Do One Good Turn a Day
To celebrate my son getting out of hospital, my wife’s elder sister invited us to eat at a vegetarian restaurant opposite Chengdu’s No.3 [People’s] Hospital.  Chengdu’s restaurants had always given me the impression that one could sum them up with the phrase “exciting and noisy”. This was especially true for food stalls; they are more exciting than excited, noisier than noise; extraordinarily lively! But this vegetarian restaurant gave me a new understanding of eating out in Chengdu: it’s a kind of delicate and beautiful essence, a gentle calm and a cultural immersion. As we arrived at the entrance to the restaurant, a wait staff in a dark-coloured uniform smiled gently at us and opened the door, saying: “Please come in. Welcome!” As I stepped inside I felt that what I was face-to-face with was not an exciting and noisy food hall but rather a scholar’s lounge. There were books placed in the centre of the room and the shelves at the side of the room were full of books. The titles were all about thinking kind thoughts, being kind to others, and being kind to oneself. An air of tranquillity made all those who entered forget about their cares. When we got into the restaurant, although we could see that there were a lot of people, the diners were all talking softly, in here “clamour” was a superfluous word. Every dish that was served, every intention, went into building up a kind of natural beauty, a harmonious beauty of humanity. The point of this place was the joy brought by such elegance. The restaurant interior’s simple postmodern décor appeared effortless; life is just so. Dining here was a way to truly experience culture. Dining on culture at this Chengdu restaurant is different from culture that is derived from elegance. So what kind of culture was it? You want a discount when paying the bill?

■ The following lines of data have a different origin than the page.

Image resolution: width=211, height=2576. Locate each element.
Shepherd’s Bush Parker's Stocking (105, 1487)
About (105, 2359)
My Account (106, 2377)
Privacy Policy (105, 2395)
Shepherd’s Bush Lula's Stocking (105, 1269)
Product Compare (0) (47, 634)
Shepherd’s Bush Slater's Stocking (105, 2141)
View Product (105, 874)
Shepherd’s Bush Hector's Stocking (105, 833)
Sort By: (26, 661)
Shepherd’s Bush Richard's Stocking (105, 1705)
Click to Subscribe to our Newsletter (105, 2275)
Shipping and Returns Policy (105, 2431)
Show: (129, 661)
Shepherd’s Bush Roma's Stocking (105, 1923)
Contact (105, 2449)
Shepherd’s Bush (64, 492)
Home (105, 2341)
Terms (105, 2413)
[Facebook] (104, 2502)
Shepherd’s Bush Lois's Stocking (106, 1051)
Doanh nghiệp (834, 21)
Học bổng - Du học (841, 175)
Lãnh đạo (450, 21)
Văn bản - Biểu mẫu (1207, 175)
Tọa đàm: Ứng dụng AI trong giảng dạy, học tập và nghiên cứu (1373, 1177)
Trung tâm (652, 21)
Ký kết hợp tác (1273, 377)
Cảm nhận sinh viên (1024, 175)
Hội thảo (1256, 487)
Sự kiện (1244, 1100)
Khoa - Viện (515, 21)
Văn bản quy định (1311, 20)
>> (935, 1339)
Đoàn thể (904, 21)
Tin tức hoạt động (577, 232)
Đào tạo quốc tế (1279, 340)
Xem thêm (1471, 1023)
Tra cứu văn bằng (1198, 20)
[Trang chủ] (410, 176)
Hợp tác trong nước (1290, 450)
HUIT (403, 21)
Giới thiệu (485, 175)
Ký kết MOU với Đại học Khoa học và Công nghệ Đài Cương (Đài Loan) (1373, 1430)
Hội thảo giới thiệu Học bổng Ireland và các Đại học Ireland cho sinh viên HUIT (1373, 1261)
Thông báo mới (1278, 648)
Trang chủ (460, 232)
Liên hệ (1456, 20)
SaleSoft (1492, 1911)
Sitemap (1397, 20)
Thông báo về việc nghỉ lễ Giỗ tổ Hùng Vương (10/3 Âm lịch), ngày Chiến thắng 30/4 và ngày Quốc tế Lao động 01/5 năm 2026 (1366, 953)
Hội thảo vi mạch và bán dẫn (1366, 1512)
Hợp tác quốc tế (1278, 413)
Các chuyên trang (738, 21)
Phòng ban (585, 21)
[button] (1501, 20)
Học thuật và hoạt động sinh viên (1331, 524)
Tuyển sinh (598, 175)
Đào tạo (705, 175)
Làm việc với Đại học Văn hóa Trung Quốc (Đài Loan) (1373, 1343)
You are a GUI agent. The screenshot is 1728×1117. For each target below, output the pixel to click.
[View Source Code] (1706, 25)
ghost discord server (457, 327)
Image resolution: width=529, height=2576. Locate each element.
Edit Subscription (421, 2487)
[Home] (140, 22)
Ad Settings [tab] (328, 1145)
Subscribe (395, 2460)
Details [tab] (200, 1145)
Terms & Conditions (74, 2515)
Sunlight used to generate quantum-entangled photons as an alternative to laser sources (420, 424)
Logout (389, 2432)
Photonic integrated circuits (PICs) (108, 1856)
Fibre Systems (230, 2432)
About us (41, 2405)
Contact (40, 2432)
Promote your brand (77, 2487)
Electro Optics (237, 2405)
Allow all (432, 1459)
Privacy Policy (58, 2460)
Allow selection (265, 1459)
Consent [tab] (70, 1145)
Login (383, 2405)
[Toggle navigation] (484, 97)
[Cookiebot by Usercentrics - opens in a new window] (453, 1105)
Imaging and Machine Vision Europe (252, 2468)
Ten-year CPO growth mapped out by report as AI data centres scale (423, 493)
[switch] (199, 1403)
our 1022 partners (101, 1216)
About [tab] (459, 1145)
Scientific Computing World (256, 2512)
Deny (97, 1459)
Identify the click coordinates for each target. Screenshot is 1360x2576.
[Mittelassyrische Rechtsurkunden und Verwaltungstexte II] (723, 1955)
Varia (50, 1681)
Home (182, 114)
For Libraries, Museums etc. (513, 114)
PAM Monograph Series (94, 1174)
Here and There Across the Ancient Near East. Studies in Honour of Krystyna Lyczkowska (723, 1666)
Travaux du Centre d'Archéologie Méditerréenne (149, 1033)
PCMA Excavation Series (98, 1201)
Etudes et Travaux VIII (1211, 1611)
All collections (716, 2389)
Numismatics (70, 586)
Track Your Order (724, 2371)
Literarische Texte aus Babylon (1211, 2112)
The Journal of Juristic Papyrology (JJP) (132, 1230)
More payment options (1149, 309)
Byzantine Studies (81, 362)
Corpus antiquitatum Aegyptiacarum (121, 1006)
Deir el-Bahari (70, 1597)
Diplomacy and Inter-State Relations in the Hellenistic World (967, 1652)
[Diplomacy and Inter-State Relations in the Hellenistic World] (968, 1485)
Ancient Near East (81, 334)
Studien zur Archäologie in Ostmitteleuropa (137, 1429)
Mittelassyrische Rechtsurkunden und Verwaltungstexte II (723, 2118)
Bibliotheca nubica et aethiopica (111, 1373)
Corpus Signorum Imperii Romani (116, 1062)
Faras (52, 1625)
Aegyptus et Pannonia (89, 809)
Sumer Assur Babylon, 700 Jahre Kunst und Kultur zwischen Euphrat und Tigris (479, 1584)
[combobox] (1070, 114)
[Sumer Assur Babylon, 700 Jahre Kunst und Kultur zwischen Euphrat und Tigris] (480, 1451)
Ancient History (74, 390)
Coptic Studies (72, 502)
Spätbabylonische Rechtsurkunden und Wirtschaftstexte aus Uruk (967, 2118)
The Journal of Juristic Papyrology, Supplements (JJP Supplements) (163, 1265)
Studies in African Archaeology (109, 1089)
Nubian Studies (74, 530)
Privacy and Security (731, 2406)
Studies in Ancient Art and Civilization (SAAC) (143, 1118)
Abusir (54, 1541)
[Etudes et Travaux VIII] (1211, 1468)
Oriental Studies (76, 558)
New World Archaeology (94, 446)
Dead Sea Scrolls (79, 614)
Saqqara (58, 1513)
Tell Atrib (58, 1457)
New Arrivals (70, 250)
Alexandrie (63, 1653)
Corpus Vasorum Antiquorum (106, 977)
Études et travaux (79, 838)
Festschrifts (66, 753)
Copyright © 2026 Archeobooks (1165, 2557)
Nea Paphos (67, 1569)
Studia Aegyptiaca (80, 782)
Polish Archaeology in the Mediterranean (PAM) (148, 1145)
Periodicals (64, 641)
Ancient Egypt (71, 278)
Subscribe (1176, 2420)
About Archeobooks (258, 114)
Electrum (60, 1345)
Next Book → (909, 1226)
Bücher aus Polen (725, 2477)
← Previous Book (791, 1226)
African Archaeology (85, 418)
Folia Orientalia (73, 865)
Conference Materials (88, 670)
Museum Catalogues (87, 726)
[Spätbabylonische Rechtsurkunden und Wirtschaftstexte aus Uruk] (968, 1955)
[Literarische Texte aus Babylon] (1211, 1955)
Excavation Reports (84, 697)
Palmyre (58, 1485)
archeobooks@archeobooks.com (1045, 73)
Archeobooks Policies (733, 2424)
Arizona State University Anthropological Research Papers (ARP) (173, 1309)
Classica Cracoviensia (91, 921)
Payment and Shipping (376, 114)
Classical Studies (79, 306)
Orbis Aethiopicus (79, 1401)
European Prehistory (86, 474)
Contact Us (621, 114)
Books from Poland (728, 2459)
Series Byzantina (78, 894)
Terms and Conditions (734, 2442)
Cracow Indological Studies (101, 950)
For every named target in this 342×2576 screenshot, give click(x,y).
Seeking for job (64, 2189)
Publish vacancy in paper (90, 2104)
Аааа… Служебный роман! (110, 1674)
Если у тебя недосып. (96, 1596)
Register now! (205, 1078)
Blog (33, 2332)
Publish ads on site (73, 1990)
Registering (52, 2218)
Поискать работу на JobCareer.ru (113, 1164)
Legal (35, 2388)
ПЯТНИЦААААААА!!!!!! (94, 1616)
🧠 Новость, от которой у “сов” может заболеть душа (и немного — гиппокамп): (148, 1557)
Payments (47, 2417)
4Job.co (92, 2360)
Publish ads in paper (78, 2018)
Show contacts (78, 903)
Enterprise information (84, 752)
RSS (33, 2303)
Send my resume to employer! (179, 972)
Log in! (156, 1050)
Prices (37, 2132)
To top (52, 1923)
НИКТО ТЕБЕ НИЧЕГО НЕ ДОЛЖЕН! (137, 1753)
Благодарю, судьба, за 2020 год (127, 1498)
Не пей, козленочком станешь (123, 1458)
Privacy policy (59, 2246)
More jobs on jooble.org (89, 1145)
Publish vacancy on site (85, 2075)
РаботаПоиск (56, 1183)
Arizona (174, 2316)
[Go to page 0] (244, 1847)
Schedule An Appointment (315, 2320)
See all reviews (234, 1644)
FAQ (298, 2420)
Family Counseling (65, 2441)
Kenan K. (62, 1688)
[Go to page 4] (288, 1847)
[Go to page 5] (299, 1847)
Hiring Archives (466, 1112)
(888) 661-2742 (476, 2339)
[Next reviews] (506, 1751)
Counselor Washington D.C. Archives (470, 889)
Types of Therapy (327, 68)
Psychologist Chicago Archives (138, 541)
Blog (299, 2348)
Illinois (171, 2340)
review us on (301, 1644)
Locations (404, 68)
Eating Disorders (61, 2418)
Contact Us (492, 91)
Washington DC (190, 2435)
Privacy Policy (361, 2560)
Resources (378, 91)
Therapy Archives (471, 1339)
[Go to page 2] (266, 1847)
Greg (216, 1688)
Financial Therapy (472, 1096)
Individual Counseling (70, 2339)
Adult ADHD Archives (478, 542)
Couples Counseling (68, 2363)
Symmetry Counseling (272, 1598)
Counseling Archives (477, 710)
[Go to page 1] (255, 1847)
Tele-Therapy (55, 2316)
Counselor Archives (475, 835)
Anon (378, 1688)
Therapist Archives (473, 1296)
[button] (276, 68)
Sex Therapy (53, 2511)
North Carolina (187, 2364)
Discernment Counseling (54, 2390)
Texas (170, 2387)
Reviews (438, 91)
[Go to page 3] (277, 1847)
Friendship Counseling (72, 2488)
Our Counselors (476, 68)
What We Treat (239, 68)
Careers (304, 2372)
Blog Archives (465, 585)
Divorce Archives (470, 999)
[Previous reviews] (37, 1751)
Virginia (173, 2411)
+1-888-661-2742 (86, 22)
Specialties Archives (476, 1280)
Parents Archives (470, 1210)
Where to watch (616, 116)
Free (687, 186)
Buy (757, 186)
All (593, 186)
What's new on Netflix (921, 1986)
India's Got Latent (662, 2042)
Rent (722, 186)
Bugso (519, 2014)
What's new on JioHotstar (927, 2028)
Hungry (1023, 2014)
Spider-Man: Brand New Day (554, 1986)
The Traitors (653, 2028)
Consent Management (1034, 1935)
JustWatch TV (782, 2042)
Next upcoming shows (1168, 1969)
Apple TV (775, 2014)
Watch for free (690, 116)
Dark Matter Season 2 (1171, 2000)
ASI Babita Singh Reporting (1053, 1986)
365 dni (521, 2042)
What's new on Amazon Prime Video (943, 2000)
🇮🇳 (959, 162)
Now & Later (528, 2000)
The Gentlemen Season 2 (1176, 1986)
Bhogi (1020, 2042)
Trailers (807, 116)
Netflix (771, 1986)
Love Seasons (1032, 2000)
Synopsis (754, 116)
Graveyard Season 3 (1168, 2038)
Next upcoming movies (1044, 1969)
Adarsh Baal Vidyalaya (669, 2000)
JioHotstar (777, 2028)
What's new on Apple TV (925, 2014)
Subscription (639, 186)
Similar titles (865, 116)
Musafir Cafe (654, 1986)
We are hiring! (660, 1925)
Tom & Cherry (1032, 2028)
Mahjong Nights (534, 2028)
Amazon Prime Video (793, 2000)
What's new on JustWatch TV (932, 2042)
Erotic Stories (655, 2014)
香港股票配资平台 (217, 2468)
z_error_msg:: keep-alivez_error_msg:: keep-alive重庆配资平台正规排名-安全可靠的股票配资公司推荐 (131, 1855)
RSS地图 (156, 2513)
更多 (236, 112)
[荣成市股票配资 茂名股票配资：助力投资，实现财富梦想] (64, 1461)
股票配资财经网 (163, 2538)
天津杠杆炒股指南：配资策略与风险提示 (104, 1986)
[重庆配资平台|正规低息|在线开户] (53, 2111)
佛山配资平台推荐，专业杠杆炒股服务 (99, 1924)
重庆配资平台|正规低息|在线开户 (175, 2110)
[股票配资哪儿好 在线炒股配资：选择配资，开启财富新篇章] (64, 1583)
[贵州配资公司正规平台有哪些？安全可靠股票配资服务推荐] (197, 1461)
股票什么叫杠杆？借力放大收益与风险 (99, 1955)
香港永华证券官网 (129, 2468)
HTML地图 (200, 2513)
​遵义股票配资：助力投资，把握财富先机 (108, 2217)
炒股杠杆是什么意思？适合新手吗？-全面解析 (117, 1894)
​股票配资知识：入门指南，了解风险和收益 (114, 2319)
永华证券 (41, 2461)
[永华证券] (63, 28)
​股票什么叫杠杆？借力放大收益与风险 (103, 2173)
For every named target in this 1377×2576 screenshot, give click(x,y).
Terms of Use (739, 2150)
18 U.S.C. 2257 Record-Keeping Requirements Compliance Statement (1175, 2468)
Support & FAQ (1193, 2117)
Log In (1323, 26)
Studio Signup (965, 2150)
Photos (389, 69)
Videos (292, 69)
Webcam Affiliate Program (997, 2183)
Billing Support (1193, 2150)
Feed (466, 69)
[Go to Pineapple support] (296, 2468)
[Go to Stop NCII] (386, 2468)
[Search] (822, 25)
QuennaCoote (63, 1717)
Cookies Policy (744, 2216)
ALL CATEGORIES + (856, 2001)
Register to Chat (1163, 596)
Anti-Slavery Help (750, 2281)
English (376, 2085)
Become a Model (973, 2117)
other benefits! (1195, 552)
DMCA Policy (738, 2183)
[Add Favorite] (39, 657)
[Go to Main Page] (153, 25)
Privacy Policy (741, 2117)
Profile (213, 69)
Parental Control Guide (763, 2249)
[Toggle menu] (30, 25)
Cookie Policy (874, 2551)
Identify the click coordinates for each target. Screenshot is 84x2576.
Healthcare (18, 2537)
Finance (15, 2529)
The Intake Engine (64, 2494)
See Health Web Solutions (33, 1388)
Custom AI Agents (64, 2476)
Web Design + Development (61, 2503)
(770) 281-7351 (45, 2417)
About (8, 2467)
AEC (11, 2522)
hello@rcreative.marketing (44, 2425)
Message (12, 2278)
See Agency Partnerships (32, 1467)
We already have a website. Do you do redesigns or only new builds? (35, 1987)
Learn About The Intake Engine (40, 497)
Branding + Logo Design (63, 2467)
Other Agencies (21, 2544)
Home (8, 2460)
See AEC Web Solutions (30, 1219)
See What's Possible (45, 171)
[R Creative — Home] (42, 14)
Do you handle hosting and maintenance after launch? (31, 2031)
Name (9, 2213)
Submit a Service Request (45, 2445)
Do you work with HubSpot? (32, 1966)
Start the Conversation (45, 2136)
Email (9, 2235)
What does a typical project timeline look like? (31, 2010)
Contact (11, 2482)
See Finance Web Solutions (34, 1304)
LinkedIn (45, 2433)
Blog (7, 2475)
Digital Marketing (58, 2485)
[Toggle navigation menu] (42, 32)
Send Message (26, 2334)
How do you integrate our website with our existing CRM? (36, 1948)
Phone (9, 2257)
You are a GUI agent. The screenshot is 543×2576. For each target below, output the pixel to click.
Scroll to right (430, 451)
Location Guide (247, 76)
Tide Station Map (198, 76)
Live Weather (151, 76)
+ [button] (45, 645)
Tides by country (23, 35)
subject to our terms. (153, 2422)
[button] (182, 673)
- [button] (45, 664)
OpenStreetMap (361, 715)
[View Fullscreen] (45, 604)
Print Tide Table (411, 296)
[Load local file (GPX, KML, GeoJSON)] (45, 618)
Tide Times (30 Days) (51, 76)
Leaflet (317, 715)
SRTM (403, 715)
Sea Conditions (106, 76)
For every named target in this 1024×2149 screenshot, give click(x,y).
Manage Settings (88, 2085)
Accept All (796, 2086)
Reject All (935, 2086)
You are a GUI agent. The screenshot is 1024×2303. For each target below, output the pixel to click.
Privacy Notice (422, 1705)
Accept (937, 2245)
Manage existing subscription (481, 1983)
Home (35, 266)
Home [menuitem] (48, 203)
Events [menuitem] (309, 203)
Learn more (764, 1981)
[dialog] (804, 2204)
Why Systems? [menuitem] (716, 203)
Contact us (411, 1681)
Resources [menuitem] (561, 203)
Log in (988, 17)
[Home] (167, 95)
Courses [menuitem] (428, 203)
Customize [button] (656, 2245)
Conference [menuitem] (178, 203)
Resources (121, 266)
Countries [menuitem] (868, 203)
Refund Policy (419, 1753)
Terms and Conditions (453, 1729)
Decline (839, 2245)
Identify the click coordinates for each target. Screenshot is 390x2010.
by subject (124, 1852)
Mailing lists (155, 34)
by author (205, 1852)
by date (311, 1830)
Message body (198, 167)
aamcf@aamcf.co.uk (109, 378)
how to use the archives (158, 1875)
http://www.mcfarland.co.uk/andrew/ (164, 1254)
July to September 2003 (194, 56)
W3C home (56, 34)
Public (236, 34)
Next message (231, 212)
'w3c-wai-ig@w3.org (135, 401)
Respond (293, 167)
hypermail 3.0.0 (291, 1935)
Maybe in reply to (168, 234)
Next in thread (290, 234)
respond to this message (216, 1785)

No problem! The waiter will ask you to hold up a sign reading: “Do a good turn every day”.  I noticed that everyone who held up that sign looked pretty happy.
It’s All Relative
While my son was recovering from the operation, we went to a small lakeside teahouse in the Cultural Park. The rather elegant surroundings put my son and me in good spirits, but it wasn’t long before my son got upset. A goose that kept up a constant honking swam across from the opposite bank to just next to my son at which point he stretched out his neck and honked even louder. My son, completely baffled, cried: “Why doesn’t he go away? His honking is horrible.” The persistent goose began bobbing its head up and down to indicate it wanted to eat. Understanding this my son held his two hands out helplessly and said, “I’m sorry, I wasn’t expecting [to feed you].” But the goose didn’t think to leave. Perhaps he’s never had the habit of leaving just because he didn’t get anything to eat.
The park gradually began to fill up with people and also many more people came to feed the goose. The goose began to sound more cheerful. Noticing that the goose was quite plump, my son said: “What would happen to him if one day no one came to feed him?” My son’s words made we wonder whether Chengdu would still be known as “the city you only go to retire” if it didn’t have the benefits of being the “land of abundance”. My only answer was the phrase: “It’s all relative”.
City of Love
The day before we had to leave Chengdu, I heard my wife’s sister who works in Chengdu say that a young girl from Chamdo in Tibet had been admitted into West China Hospital with a rare brain tumour. However, there was an enormous gulf between the high cost of the operation and her family’s meagre income. So, a group of caring people in Chengdu had organised a compassion relay to raise money. My warm-hearted sister had gone to the hospital to donate some money and had been very saddened by the sight of the little girl tortured by such pain and suffering, but she was heartened when she saw how quickly the money was raised to pay for her operation.  Chengdu’s love had given the little girl hope. When I heard this I thought Chengdu is the city of love.